• [Data supplied]:
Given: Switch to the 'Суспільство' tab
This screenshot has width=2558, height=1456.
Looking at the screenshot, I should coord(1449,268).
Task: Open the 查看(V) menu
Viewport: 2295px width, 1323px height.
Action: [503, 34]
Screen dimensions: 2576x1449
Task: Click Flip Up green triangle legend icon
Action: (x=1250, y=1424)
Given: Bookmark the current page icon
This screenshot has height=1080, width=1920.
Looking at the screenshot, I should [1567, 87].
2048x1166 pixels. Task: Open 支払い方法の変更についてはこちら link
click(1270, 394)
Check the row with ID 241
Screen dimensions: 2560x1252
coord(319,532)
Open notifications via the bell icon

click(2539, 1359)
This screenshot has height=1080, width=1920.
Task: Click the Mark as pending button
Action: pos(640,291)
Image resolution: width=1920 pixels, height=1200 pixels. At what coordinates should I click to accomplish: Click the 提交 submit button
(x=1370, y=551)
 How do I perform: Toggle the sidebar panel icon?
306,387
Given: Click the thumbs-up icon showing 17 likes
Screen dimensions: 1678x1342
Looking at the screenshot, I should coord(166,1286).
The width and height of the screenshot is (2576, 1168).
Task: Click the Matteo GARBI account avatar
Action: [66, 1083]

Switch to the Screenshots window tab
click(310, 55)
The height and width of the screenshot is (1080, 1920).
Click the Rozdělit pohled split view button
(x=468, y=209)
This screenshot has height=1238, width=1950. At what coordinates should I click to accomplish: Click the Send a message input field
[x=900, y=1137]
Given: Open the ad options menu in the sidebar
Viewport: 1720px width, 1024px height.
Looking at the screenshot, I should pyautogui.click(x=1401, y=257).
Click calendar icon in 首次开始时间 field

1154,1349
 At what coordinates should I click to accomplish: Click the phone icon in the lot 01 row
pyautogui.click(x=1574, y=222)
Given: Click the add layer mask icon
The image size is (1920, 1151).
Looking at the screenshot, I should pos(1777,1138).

• [Task to complete]:
In the records above, return only the line that contains "Given: Click the add layer mask icon" and every line after it through the last, exactly as they appear.

• [Output below]:
Given: Click the add layer mask icon
The image size is (1920, 1151).
Looking at the screenshot, I should pos(1777,1138).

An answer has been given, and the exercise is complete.